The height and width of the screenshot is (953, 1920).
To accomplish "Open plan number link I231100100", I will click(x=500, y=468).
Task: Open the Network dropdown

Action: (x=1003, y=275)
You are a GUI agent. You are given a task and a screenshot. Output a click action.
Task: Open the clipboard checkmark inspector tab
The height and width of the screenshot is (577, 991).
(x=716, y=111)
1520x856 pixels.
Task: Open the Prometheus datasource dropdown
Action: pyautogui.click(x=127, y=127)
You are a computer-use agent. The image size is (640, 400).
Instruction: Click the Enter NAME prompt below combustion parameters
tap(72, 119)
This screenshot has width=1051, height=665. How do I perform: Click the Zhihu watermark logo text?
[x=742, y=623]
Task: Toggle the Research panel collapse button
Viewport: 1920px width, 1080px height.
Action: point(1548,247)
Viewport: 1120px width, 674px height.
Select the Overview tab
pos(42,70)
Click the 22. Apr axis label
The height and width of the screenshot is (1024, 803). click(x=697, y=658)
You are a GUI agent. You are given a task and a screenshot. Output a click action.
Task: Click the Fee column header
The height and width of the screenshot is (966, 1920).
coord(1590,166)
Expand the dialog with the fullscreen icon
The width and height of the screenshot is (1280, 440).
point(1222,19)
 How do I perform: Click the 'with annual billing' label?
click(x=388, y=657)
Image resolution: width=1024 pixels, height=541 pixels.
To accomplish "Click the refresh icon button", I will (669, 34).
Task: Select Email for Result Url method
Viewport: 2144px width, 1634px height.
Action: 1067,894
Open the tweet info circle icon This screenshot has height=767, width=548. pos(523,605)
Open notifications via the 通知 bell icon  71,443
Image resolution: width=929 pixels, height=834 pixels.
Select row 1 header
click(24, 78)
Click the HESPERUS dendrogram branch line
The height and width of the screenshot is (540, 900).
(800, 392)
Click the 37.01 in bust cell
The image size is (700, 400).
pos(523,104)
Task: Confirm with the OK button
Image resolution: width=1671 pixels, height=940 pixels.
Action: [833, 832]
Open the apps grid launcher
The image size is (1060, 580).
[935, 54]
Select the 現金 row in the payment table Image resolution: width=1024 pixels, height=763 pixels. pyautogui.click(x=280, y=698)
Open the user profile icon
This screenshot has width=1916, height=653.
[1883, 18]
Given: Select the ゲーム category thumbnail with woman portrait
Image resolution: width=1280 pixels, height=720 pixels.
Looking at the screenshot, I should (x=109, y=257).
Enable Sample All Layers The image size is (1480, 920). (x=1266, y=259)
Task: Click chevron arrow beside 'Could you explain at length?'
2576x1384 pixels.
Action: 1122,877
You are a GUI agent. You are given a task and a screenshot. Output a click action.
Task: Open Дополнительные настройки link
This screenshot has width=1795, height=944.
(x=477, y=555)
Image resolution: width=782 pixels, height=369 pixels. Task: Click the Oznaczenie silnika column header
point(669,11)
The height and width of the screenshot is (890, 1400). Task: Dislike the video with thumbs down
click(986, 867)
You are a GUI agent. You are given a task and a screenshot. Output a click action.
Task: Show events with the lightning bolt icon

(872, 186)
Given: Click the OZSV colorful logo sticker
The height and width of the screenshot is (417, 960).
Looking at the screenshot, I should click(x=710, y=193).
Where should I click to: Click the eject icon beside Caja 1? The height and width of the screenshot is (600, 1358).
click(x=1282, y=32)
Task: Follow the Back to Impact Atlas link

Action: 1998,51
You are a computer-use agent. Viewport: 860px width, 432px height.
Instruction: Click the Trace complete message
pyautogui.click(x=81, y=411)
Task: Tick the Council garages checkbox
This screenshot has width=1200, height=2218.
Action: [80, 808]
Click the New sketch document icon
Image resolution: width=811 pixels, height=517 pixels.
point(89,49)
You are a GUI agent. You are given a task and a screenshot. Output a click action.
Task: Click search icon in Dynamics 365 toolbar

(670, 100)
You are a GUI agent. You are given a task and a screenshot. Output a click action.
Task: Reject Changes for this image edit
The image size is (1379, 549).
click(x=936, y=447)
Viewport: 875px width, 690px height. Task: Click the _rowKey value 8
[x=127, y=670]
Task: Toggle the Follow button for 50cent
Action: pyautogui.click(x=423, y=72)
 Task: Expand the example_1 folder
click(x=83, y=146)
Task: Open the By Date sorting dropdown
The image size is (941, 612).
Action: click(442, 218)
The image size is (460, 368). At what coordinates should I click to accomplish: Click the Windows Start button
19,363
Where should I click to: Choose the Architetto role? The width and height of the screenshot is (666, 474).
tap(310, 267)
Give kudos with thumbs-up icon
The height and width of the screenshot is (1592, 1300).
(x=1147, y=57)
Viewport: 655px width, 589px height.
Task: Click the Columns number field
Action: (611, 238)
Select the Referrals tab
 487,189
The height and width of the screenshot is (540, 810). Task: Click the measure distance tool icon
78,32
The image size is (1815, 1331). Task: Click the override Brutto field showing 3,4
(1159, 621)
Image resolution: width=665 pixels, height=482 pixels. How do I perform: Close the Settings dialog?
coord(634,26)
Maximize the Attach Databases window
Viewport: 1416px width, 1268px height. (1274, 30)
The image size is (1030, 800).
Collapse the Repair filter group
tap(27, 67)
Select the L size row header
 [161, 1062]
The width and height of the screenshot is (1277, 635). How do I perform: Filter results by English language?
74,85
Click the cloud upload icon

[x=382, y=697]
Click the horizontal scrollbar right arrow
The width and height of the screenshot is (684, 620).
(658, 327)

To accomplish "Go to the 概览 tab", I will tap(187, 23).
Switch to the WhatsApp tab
□ □ □
■ **Problem description**:
Which lines of the entries above contain the word "arrow"? Copy each of them.

■ **Exercise output**:
Task: Click chevron arrow beside 'Could you explain at length?'
Click the horizontal scrollbar right arrow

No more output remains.